I stifle them. Shove them aside. Ignore them and let them rupture on
some poor unsuspecting person, typically my partner.
What happens, is I am incapable of
handling anything of my own, other than 'joy.' It's the only
acceptable emotion I was brought up with. But, it's not as if I'm
inept to what sadness, anger, or fear feel like. I just prefer to
handle it in other people. I am attracted to others that feel ALL THE
THINGS. I can solve those problems. I can solve those problems, for
you.
For as long as I can remember, people
have always said, “Wow, Maggi, you are always so happy!!” And when
I wasn't acting particularly elated, as folks are used to seeing,
they'd say things like “OH MY GOD WHAT”S WRONG?! Why aren't you
happy?!” I'd feel frustrated and isolate myself because, I felt,
fine. Just not, over-the-top, all Mickey-Mouse, hippity-skippy, kind
of happy.
The truth is: it was over compensation for the fact that I couldn't handle any other feeling. At all.

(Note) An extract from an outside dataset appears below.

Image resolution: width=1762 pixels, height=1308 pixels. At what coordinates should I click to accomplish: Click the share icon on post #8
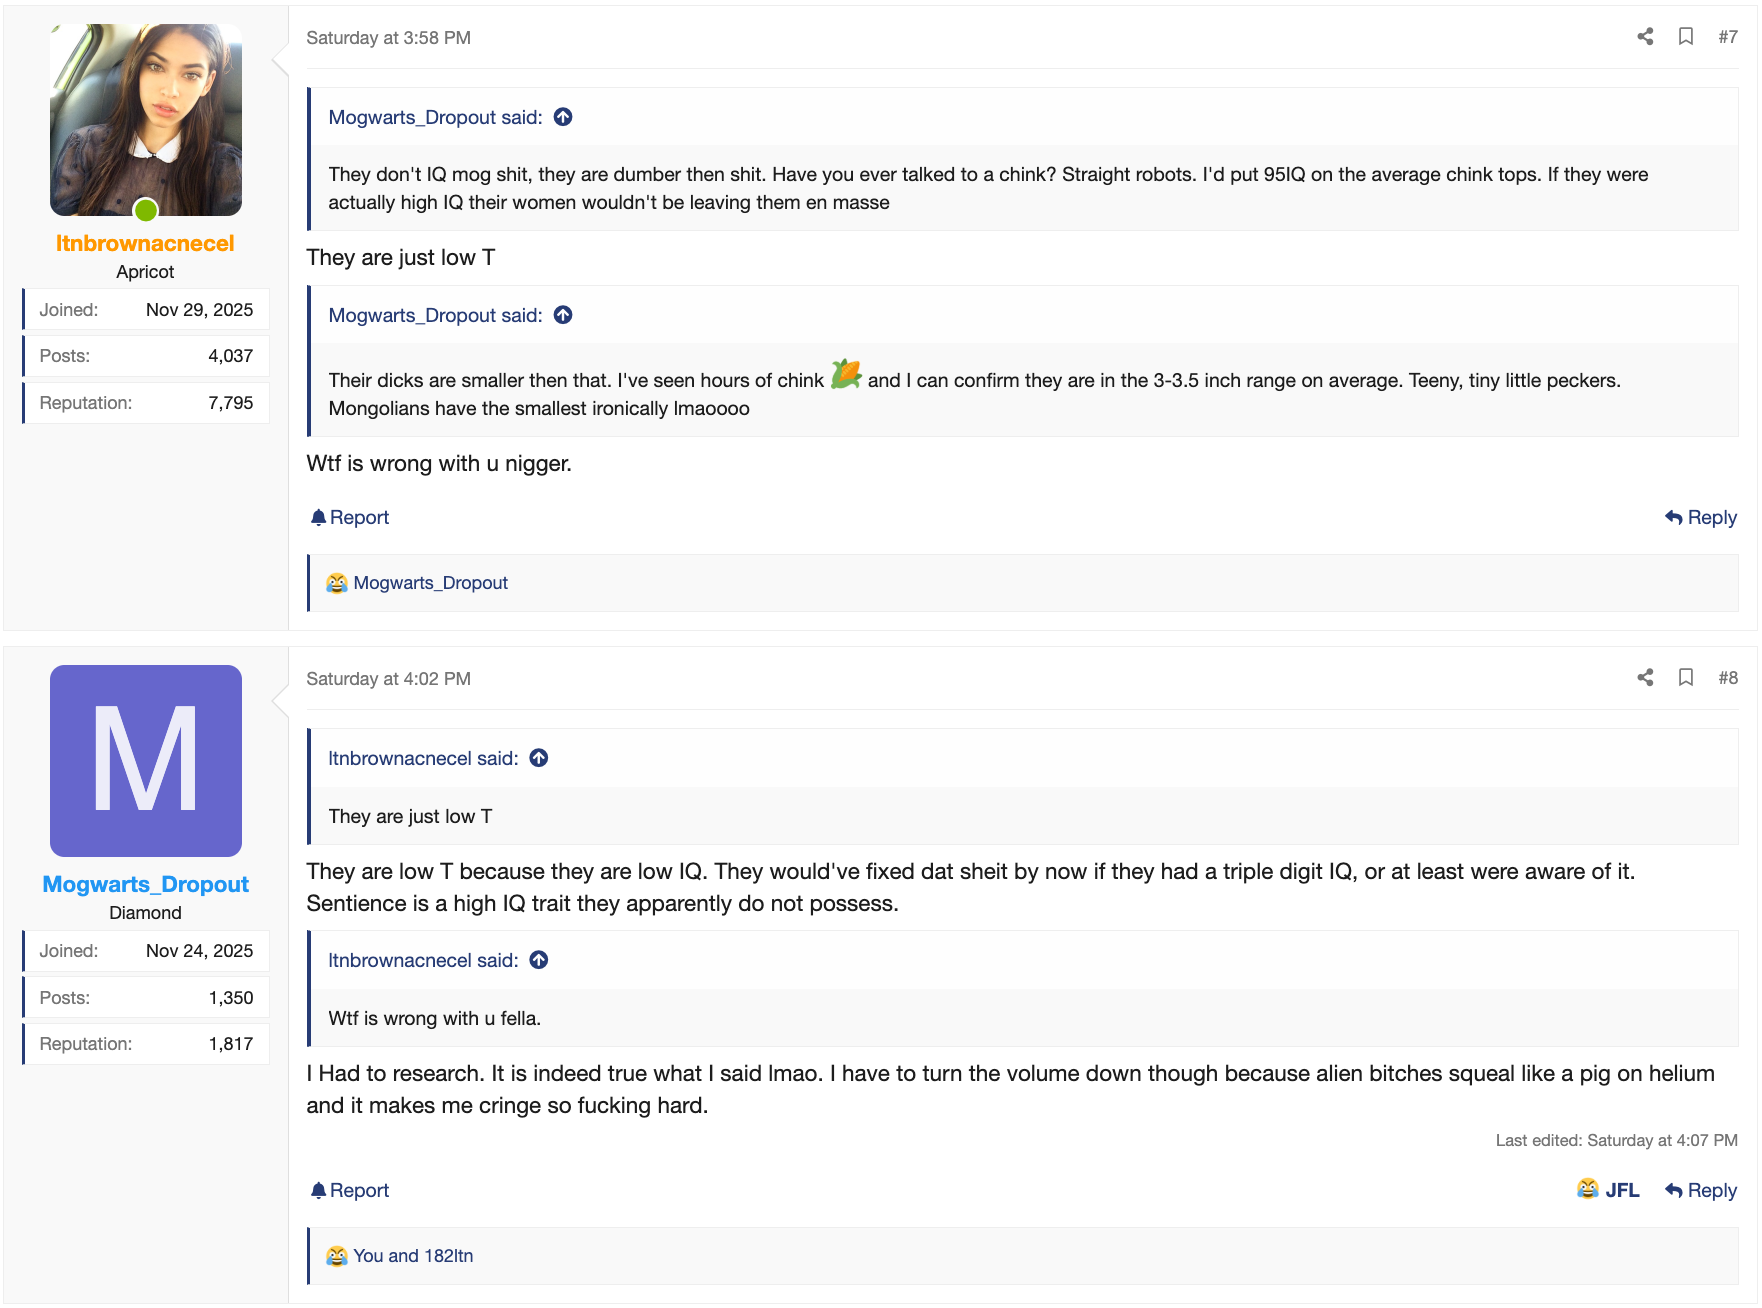pyautogui.click(x=1645, y=678)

But here's what happens when you
realize you have this problem called codependency. All those feelings that you ignored
for the past 35 years, Maggi, have finally come to the surface. And
you can't, and won't for the sake of your recovery, ignore them. Or
stifle them. You have to white-knuckle through them. Which is so
awkward. It's hard. And let me tell you, it seems as if there isn't
enough Advil and Kleenex to help get through it.

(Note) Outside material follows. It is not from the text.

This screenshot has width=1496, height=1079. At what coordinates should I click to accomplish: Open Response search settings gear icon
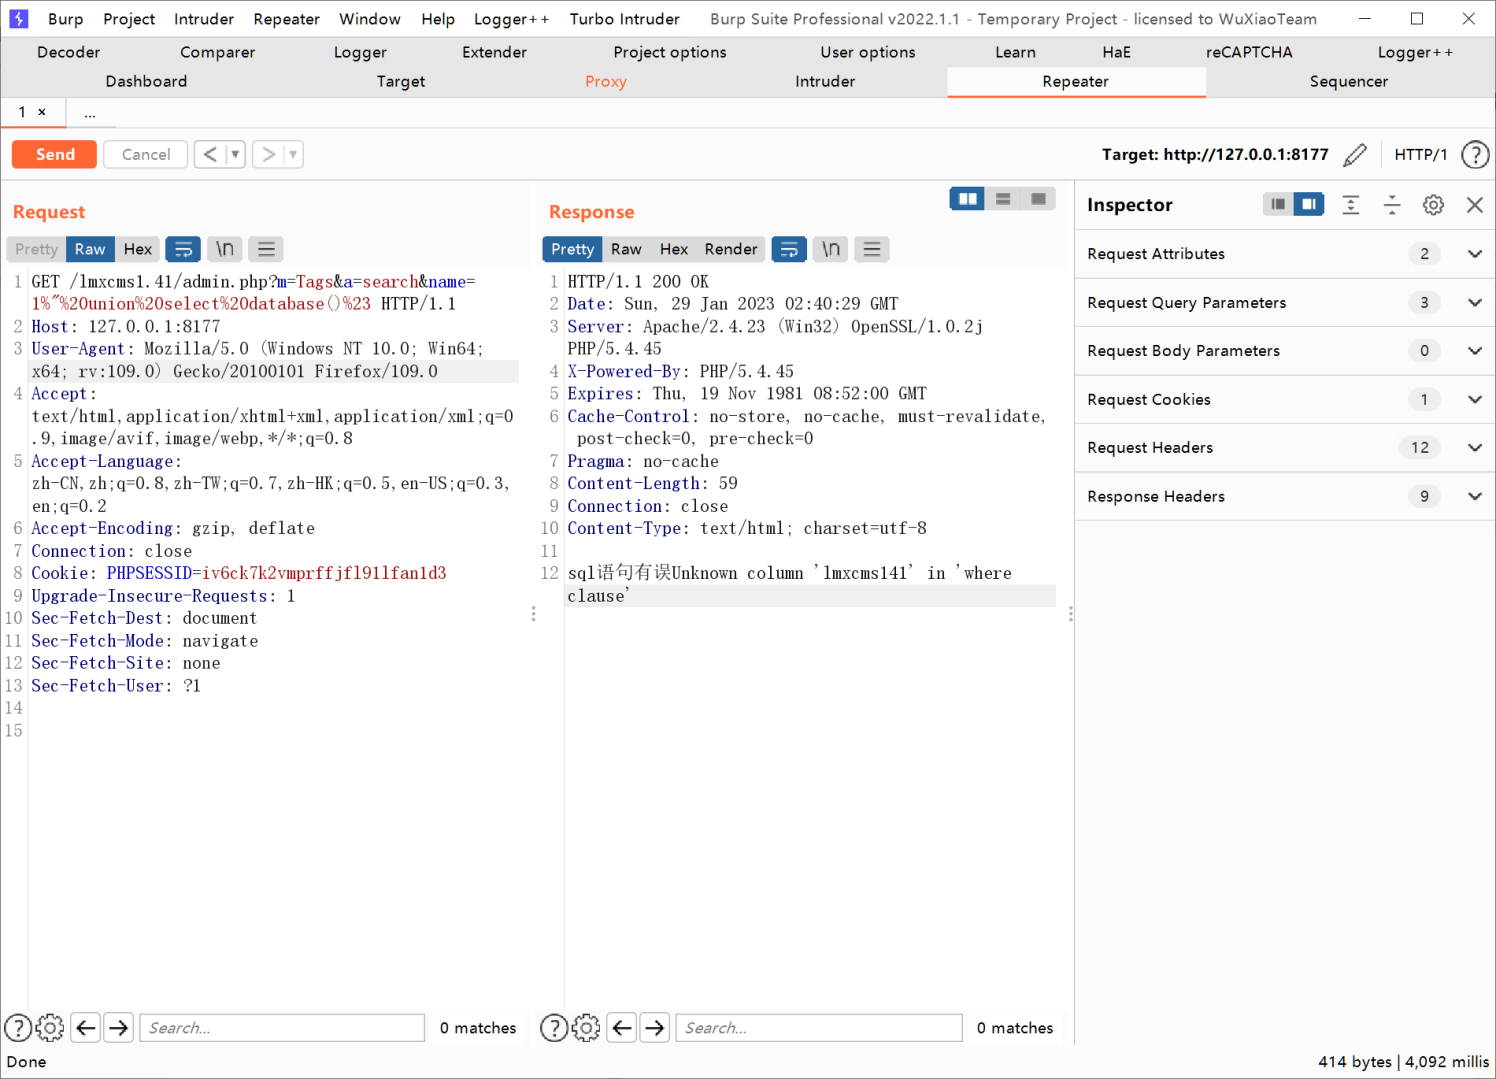587,1028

I cry on jogs. I cry in the shower. I
cry when I'm driving. I cry when I'm eating. I cry because I
accomplished something. I cry because of cat videos. I cry because
I'm too angry to express how I feel. I cry like a baby because I
don't know how to get what I need. And it is frustrating when I
feel like I should have all of the tools to get what I emotionally
need, but can't figure out how to express that need.
I am a codependent, and I don't want to
be bubbling under the surface angry any more. So through therapy, and
some deep, emotional work, I am recognizing that all of these
feelings are just feelings. Not facts. Like clouds, the feelings will
pass.
On paper it seems so easy. In real
life, I'm a mess. When all of the past jealousies, hurts, fears,
set-backs, and angry feelings come toppling down on me like
Nickelodeon slime, I'm confused. I don't know which feeling is which.
I don't know how to handle them responsibly. So I just sit in my car
and cry. Or cry into my soup. Or let the shower wash away the tears.
So many tears.
I don't know how long this will last.
Hopefully not forever (fingers-crossed). And I pray, that as those
feelings become easier to discern, I will become better at learning
how to cope and ask for what I need to deal with them. Then those feelings can
pass, like a rainstorm always does, and hopefully, one of those times,
it'll leave a rainbow. (Yep, you guessed it, I cried just writing
this paragraph).
I picked Mary Lambert's "Secrets" because if you listen to the pre-chorus, she says "They tell us from the time we're young/ To hide the things that we don't like about ourselves/Inside ourselves"
This couldn't be more accurate. I'm feeling all the feels. And for the first time, that is ok!